[SUPPLIED DATA Boundary: Start]
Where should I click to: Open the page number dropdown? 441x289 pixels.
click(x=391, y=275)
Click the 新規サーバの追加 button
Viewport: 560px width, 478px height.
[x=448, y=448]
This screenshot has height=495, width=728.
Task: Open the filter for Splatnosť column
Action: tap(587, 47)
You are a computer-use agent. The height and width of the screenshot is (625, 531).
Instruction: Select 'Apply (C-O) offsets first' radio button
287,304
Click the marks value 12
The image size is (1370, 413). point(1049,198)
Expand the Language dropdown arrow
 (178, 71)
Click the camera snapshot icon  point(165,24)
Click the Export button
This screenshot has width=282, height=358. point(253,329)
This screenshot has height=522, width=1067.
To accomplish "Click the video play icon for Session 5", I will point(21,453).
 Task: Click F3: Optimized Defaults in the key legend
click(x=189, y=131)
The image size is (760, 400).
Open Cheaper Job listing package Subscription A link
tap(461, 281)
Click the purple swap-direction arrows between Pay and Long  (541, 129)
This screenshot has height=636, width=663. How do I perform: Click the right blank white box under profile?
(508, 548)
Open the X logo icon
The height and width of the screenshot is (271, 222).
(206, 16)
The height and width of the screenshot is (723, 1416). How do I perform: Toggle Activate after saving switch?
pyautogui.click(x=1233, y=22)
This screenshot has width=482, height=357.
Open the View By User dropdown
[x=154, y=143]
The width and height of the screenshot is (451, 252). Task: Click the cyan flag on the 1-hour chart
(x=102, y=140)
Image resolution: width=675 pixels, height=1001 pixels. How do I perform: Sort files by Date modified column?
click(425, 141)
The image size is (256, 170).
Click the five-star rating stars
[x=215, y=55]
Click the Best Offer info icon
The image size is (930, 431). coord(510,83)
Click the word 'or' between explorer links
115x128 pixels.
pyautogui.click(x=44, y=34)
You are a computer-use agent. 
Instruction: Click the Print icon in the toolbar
[SUPPLIED DATA Boundary: End]
**THE TASK:**
Give every entry back unchanged. Leave none out.

**EXERCISE RESULT:**
Where should I click to: Open the page number dropdown? 441x289 pixels.
click(x=391, y=275)
Click the 新規サーバの追加 button
Viewport: 560px width, 478px height.
[x=448, y=448]
This screenshot has height=495, width=728.
Task: Open the filter for Splatnosť column
Action: tap(587, 47)
You are a computer-use agent. The height and width of the screenshot is (625, 531).
Instruction: Select 'Apply (C-O) offsets first' radio button
287,304
Click the marks value 12
The image size is (1370, 413). point(1049,198)
Expand the Language dropdown arrow
 (178, 71)
Click the camera snapshot icon  point(165,24)
Click the Export button
This screenshot has width=282, height=358. point(253,329)
This screenshot has height=522, width=1067.
To accomplish "Click the video play icon for Session 5", I will point(21,453).
 Task: Click F3: Optimized Defaults in the key legend
click(x=189, y=131)
The image size is (760, 400).
Open Cheaper Job listing package Subscription A link
tap(461, 281)
Click the purple swap-direction arrows between Pay and Long  (541, 129)
This screenshot has height=636, width=663. How do I perform: Click the right blank white box under profile?
(508, 548)
Open the X logo icon
The height and width of the screenshot is (271, 222).
(206, 16)
The height and width of the screenshot is (723, 1416). How do I perform: Toggle Activate after saving switch?
pyautogui.click(x=1233, y=22)
This screenshot has width=482, height=357.
Open the View By User dropdown
[x=154, y=143]
The width and height of the screenshot is (451, 252). Task: Click the cyan flag on the 1-hour chart
(x=102, y=140)
Image resolution: width=675 pixels, height=1001 pixels. How do I perform: Sort files by Date modified column?
click(425, 141)
The image size is (256, 170).
Click the five-star rating stars
[x=215, y=55]
Click the Best Offer info icon
The image size is (930, 431). coord(510,83)
Click the word 'or' between explorer links
115x128 pixels.
pyautogui.click(x=44, y=34)
You are a computer-use agent. 
Instruction: Click the Print icon in the toolbar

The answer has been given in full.